TASK REQUIREMENTS
Please transcribe only the lines that run from the line bearing "This screenshot has width=936, height=667." to the end of the entries, keeping both end lines. Skip the pictures.

TASK INPUTS
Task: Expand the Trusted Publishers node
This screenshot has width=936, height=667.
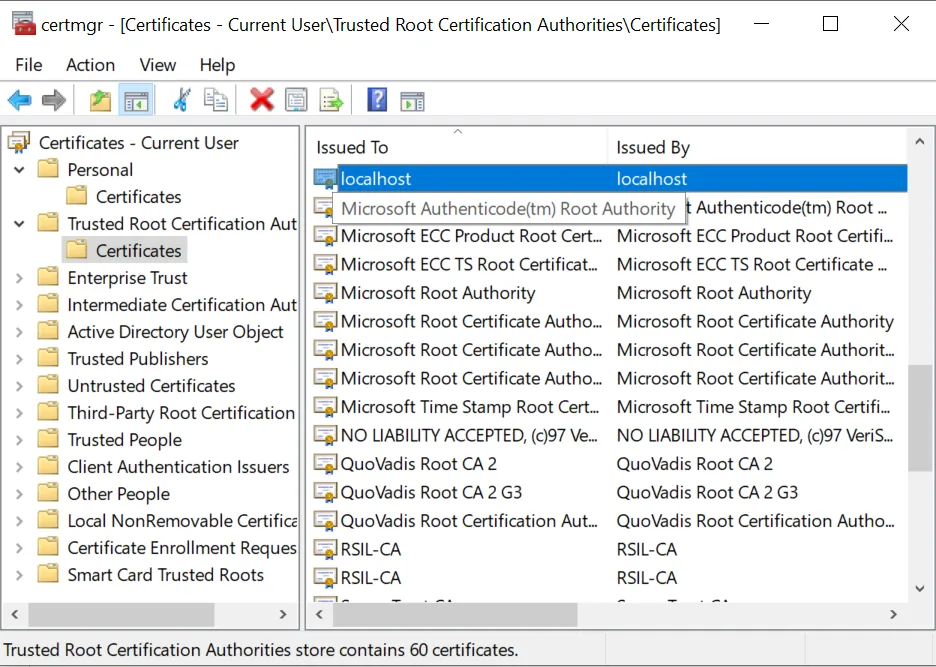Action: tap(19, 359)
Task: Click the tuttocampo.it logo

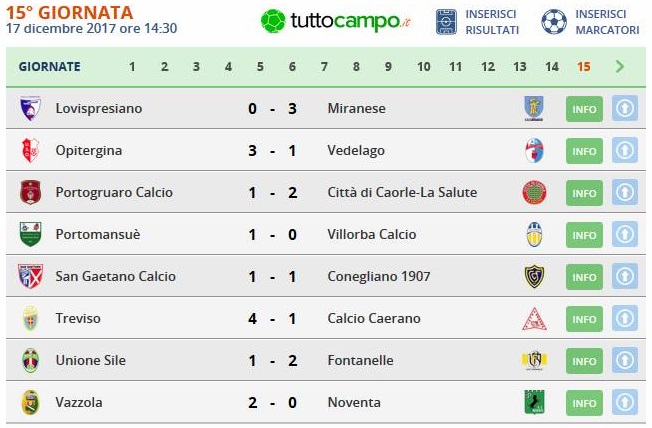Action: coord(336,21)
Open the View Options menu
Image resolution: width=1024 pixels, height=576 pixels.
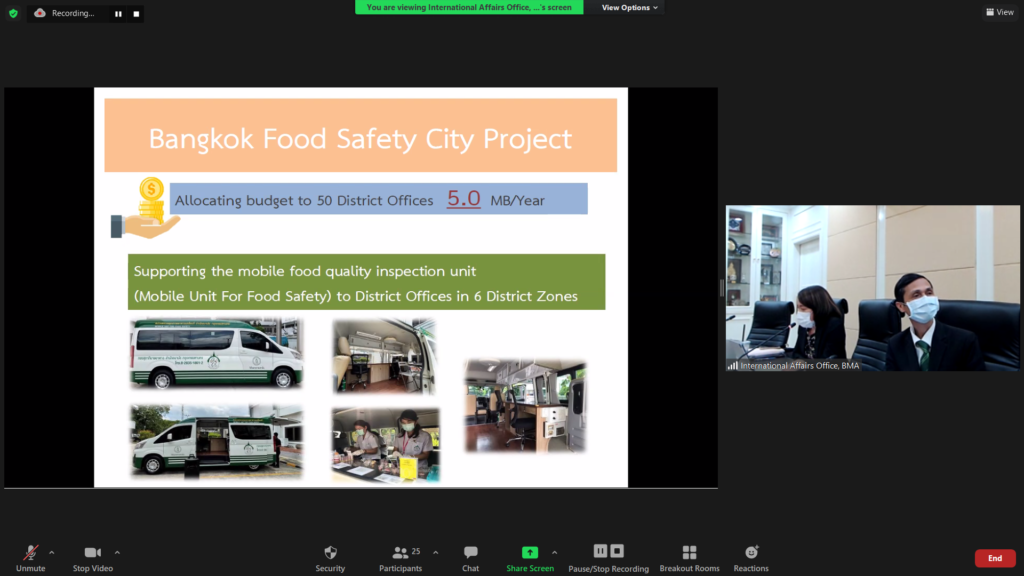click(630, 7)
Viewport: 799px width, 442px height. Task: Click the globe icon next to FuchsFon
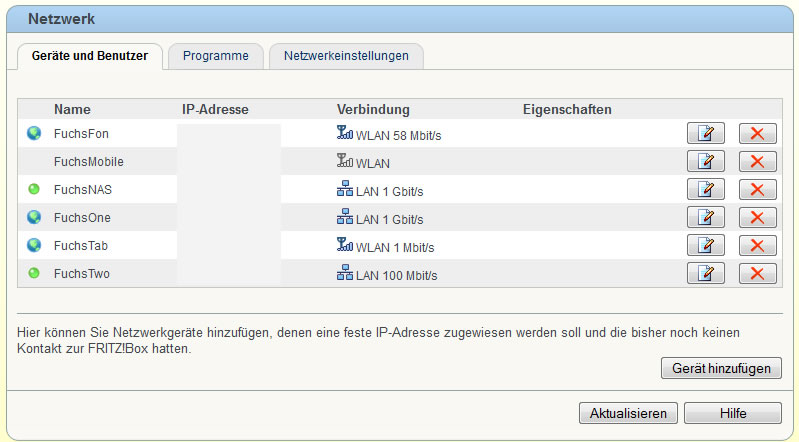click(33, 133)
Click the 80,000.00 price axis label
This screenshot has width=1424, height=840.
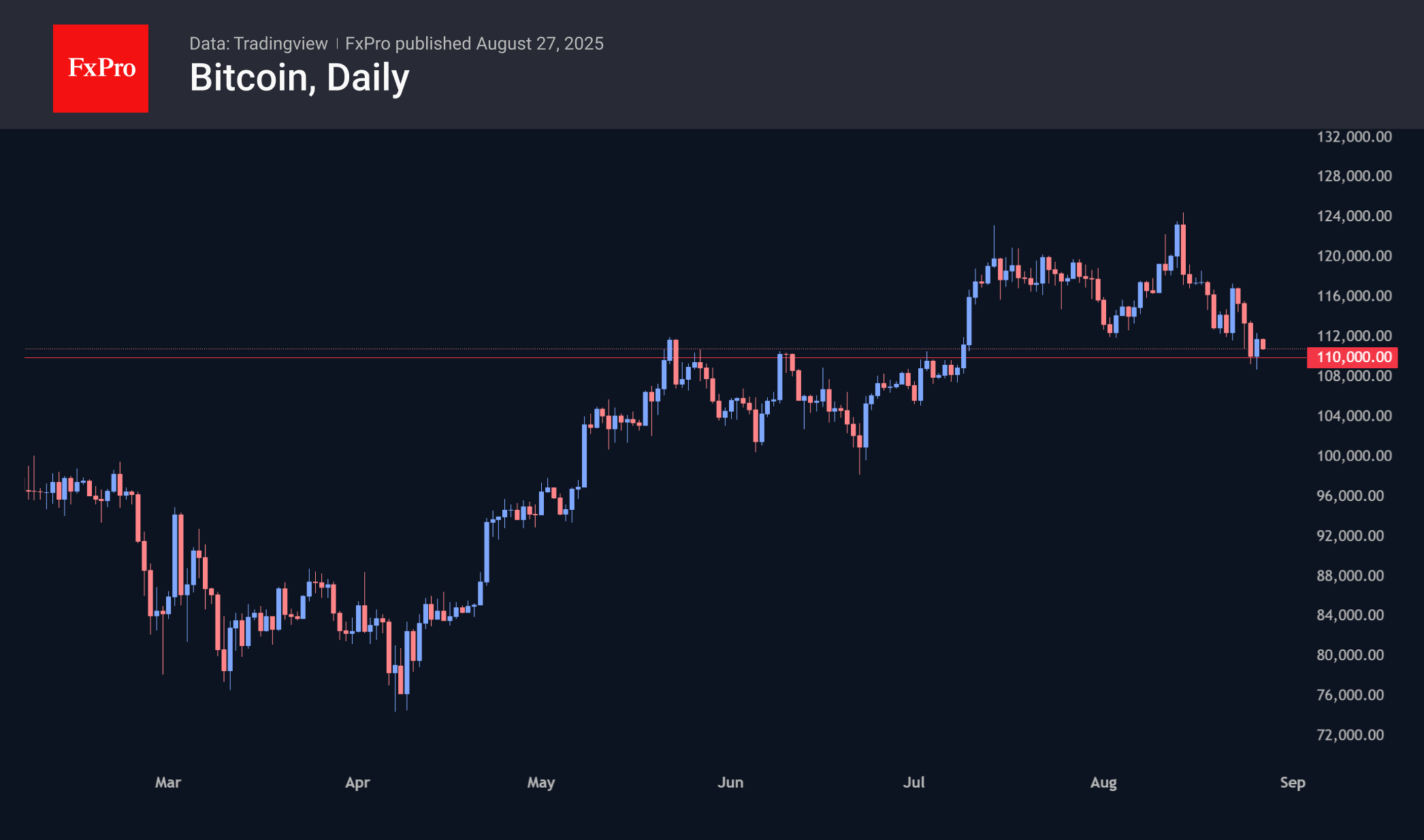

ANSWER BOX
This screenshot has width=936, height=667.
Action: tap(19, 359)
Task: Click the tuttocampo.it logo

Action: coord(336,21)
Open the View Options menu
Image resolution: width=1024 pixels, height=576 pixels.
click(630, 7)
Viewport: 799px width, 442px height. Task: Click the globe icon next to FuchsFon
click(33, 133)
Click the 80,000.00 price axis label
This screenshot has width=1424, height=840.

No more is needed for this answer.